RIPLEY - With declining enrollment and other factors impacting the Ripley Central School District, school officials have decided to look at every option.
They have tried merging with neighboring Westfield Academy and Central School, only to have the idea voted down by Westfield residents.
So, in an effort to provide Ripley students with the best educational opportunities available, school officials asked residents if they should move forward with tuitioning high school students to neighboring districts. Residents said "no," voting down the proposition by a vote of 161 to 131 during the budget vote.
"The feeling of the board on it is we have an obligation to look at these options for our community, and all we are doing is looking to take our district into the direction our community wants to go in," said Bob Bentley, Board of Education president. "If it is not tuitioning, it is not tuitioning."
If residents had approved the tuitioning measure, school officials would have investigated whether the move would make educational and financial sense.
A committee would have examined tuition rates at neighboring districts Westfield, Sherman, Chautauqua Lake, Brocton, and North East, Pa. and to decided which districts to open up to students and parents.
The tuition vote aimed to indicate if there was enough community support in the concept, said John Hogan, interim superintendent. "It was an option the school board wanted to explore without doing a full blown study," he said.

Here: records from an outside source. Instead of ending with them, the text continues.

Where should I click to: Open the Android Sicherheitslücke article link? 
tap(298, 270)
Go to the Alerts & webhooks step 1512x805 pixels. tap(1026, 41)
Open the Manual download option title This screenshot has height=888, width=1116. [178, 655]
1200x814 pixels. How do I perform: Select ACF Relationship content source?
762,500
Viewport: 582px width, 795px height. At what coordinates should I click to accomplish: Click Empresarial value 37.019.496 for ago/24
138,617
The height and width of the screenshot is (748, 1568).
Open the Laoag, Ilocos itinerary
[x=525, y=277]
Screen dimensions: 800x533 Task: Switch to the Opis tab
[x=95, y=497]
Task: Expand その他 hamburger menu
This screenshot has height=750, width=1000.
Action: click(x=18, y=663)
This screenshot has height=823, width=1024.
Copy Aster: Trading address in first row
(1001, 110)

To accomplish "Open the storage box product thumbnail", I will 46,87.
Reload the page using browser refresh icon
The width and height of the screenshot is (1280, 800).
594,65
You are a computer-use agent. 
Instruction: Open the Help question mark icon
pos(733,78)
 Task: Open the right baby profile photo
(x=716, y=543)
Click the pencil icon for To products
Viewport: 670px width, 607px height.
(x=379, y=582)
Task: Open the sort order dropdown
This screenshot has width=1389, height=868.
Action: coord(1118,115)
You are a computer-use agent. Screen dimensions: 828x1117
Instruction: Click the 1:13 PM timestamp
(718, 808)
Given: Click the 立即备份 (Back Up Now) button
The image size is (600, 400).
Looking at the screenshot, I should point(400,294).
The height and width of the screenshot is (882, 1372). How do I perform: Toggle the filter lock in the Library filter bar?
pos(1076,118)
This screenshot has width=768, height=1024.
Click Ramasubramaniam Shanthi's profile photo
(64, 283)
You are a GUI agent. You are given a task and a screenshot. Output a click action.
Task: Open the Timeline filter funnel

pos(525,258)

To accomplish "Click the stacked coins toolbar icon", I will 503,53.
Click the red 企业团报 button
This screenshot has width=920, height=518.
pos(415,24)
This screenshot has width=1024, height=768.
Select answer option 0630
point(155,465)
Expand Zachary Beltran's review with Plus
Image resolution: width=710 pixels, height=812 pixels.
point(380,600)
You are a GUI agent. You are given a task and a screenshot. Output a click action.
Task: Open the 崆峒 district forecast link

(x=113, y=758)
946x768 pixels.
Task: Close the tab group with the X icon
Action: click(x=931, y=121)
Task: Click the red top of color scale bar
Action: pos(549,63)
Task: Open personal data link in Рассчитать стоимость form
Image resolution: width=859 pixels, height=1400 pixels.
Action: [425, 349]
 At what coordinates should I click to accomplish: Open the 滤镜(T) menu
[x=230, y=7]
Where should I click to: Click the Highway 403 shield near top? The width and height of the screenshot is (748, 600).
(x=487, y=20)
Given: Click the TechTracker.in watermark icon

However, even with the negative tuition vote, Hogan was still pleased with the way things went for the district. "I want to thank the Ripley community for supporting the budget and the program which is currently in place for pre-kindergarten through 12th grade kids and allowing us to purchase a bus," he said.
But now, Hogan said school officials will examine data collected from an exit poll collected during the budget vote and try to figure out where to go next. "What the board now needs to do is review all of the data that was collected and chart some kind of course for the future of this school district," he said.
Bentley said the board plans to discuss its findings from the exit poll at an upcoming meeting. "I think we approached this with let?s get a feel for the community," Bentley said of the tuition vote. "I believe Ripley just doesn't believe tuition is what's right for us right now. Ripley gave us their opinion of it."
However, Bentley stressed the "no" vote wouldn?t mean school officials would stop looking out for the students' best interests, including merger, an idea which Bentley has said in the past still isn't dead. "We have an obligation with declining enrollment to make that change," he said. "It's just a matter of what that change will be to satisfy the Ripley community. Our obligation is to always continue to look at our options. We are looking for something better and we'll continue to look for something better."